Griechisch-katholische Kirche wählt in Lemberg neuen Großerzbischof

(Lemberg) Im westukrainischen Lemberg (Lwiw) tagt seit Montag die Bischofssynode der griechisch-katholischen Kirche, um einen neuen Großerzbischof von Lemberg-Kiew und Primas dieses Teils der katholischen Kirche zu wählen. Der zu Wählende wird die Nachfolge von Kardinal Ljubomyr Husar antreten, der nach Erreichung der Altersgrenze aus gesundheitlichen Gründen zurückgetreten war.
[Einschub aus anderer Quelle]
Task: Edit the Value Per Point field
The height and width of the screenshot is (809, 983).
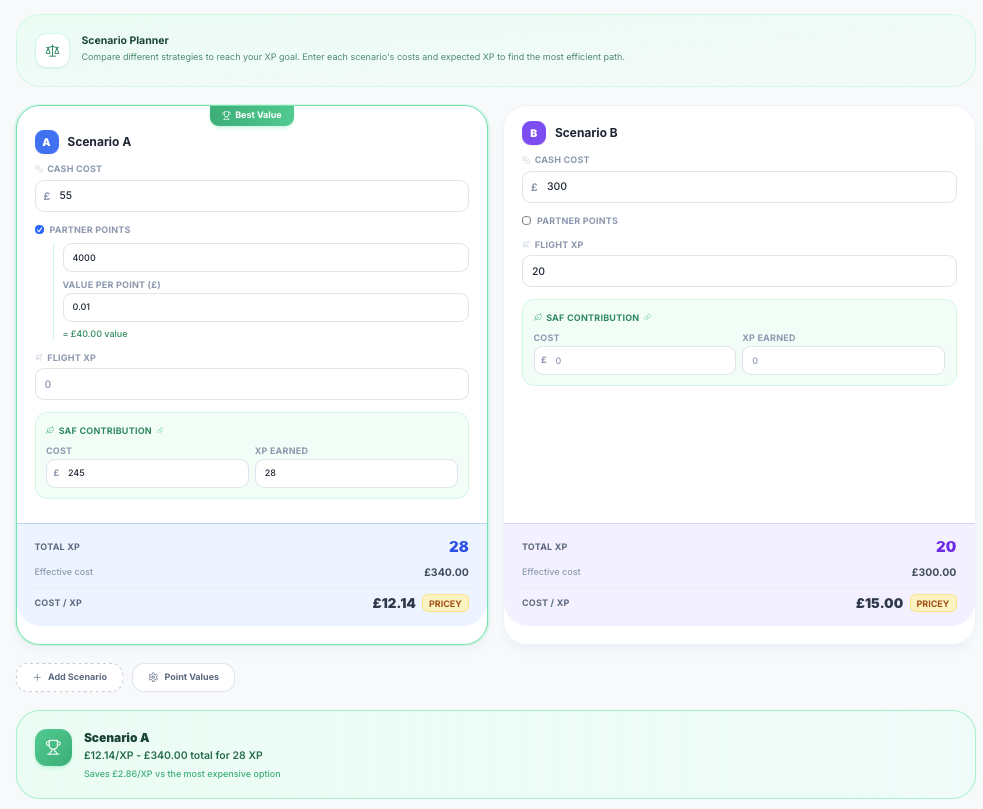Action: point(265,307)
An der Synode nehmen 45 Bischöfe aus Europa, Amerika und Ozeanien teil. Die Synodenväter, die sich zur Wahl des neuen Primas zurückgezogen haben, wählen diesen in einer geheimen Abstimmung mit Zweidrittel-Mehrheit. Sie müssen so lange in Lemberg bleiben, bis Papst Benedikt XVI. die Wahl bestätigt und der neue Großerzbischof offiziell bekanntgegeben werden kann. Die Inthronisation erfolgt am kommenden Sonntag, den 27. März in der Auferstehungskathedrale in Kiew.

Der mit Rom unierten griechisch-katholischen Kirche gehören in der Ukraine mehr als fünf Millionen Gläubige an. Weitere anderthalb Millionen Gläubige leben in anderen Ländern.

Die griechisch-katholische Kirche zelebriert die Heilige Messe im byzantinischen Ritus. Ihr Oberhaupt ist Papst Benedikt XVI.